Bowon Vongsinudom, CEO PTTGC mengatakan, sejak penandatanganan perjanjian awal pada April 2013 di Bangkok, kedua pihak telah bekerja keras untuk menyelesaikan studi kelayakan awal. Kompleks petrokimia ini akan mencakup unit cracker dan bisnis hilir terintegrasi lainnya. "Kolaborasi dengan Pertamina ini akan menghadirkan potensi investasi yang sangat menjanjikan,” kata dia.
Pertamina dan PTTGC telah menargetkan studi kelayakan tuntas pada kuartal kedua 2014. Selain membentuk perusahaan patungan yang akan menggarap komplek petrokimia, dalam waktu dekat Pertamina dan PTTGC juga akan membentuk perusahaan patungan untuk memasarkan dan mendistribusikan produk polimer kedua perusahaan di Indonesia.
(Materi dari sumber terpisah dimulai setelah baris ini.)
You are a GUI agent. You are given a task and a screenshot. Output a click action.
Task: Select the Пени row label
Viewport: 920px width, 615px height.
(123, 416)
Pertamina memiliki dan mengoperasikan 6 kilang di seluruh Indonesia dengan total kapasitas sekitar 1 juta barel per hari. Kapasitas kilang Indonesia merupakan yang terbesar kelima di Asia. Hal ini menjadikan Pertamina memiliki potensi yang sangat besar untuk mengintegrasikan bisnis kilang dan petrokimia yang akan memberikan nilai tambah terhadap sumber daya alam Indonesia. Dengan berbagai keunggulan ini, Pertamina bertekad untuk dapat menjadi pemain utama petrokimia di Indonesia dan juga di kawasan.
PTTGC merupakan unit bisnis Chemical dari PTT Group dengan total kapasitas produksi 8,72 juta ton per tahun dan kapasitas penyulingan minyak mentah dan kondensat sekitar 280.000 barel per hari.